Fig. 2: Identification and transcriptional characterization of a malignant epithelial cluster.

UMAP projection of 7054 epithelial cells from 26 samples colored by groups (A), diploid/aneuploid status (B), and clusters (C). D The Kaplan-Meier curves showed patients with higher infiltration of cluster1 epithelial cells are associated with worse overall survival (OS) in TCGA-HNSCC cohort (n = 494, 247 samples for each group). Dot plot of top 5 hallmarks (E) and 6 metabolic pathways (F) for differentially expressed genes (DEGs) in each epithelial cluster. G Potential trajectory of epithelial cells inferred by Monocle2. The trajectory was divided into three states indicated as S1, S2, and S3. H Heatmap shows normalized activity of top 5 transcription factors (TF) regulons predicted by the SCENIC algorithm (left) and the relative expression (z-score) of top 5 TF genes (right) in epithelial cell clusters. I Heatmap shows the dynamic changes in TF and regulons expression along the pseudotime. The expression of TFDP1 is shown in the right panel. J Representative images of multiplex immunohistochemistry (mIHC) staining of TFDP1⁺ epithelial cells in HNSCC tumor and nonmalignant samples. Scale bar, 100 μm and 50 μm. The quantitative results are shown on the right. Upper line: TFDP1⁺ epithelial cell ratio in different stages (n = 69). Lower line: The Kaplan-Meier OS curves of validation cohort patients stratified by TFDP1⁺ expression level (n = 52, 26 samples for each group). K The Kaplan-Meier curves of samples with high (n = 372) and low (n = 122) TFDP1 expression level in TCGA-HNSCC cohort (n = 494). L Images of Transwell assays for migration and invasion in different cell lines with TFDP1 overexpression or knockdown.
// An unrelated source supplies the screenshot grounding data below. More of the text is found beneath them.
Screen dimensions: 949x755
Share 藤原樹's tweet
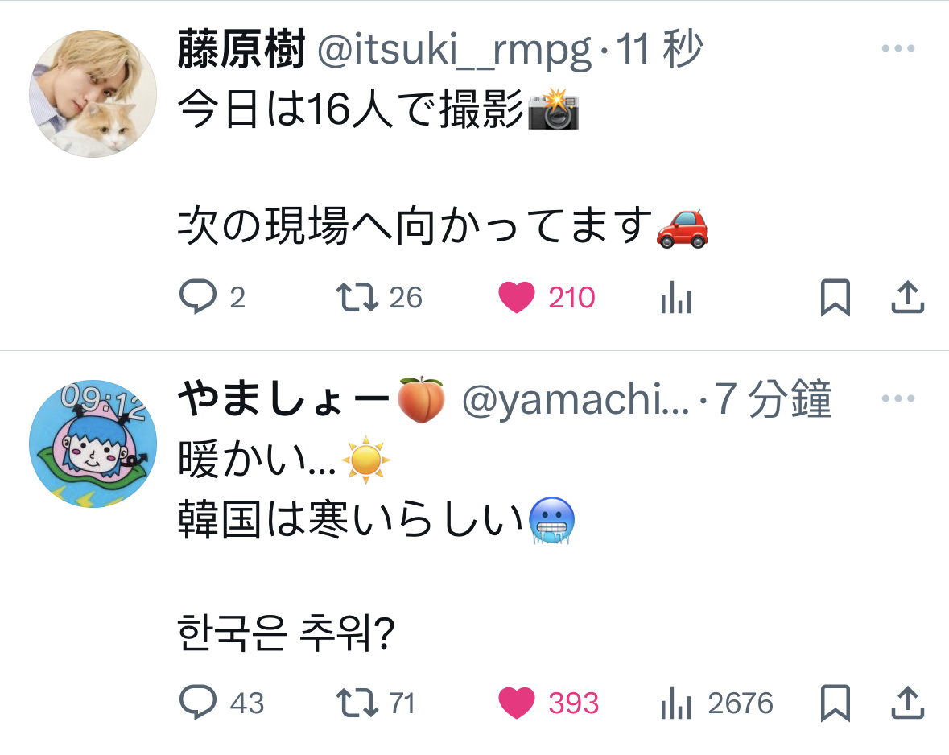[907, 297]
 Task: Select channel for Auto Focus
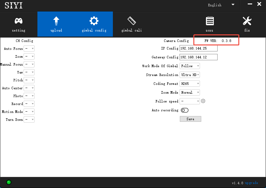tap(29, 49)
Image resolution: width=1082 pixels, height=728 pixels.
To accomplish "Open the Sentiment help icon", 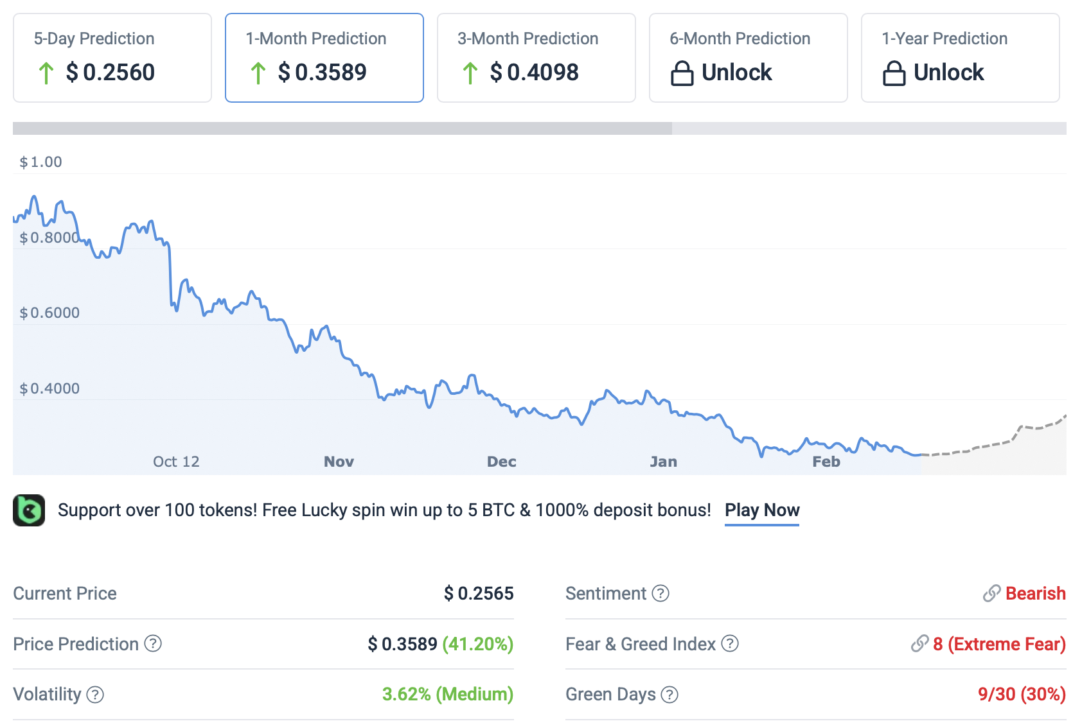I will [661, 593].
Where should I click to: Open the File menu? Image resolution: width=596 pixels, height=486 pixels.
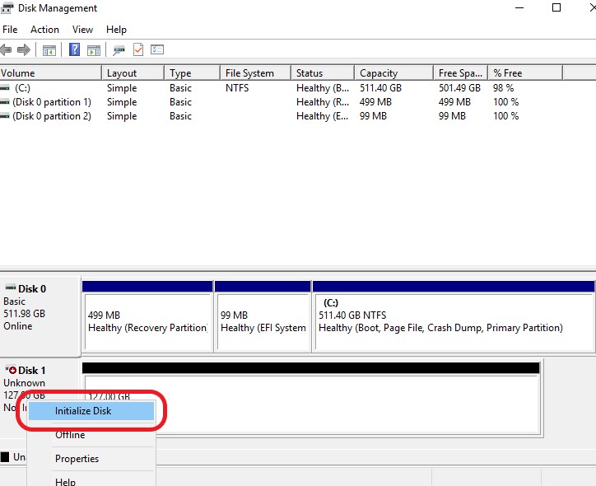click(x=10, y=30)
Scale bar = 100 μm. The quantitative analysis is shown on the right. n = 3 biologically independent experiments. Data represent mean ± SD. P values were calculated by two-side Student’s t-test in J and L, by one-way ANOVA test in E and F, and by two-sided log-rank test in D, J and K. Source data are provided as a Source Data Fig. 2A–L.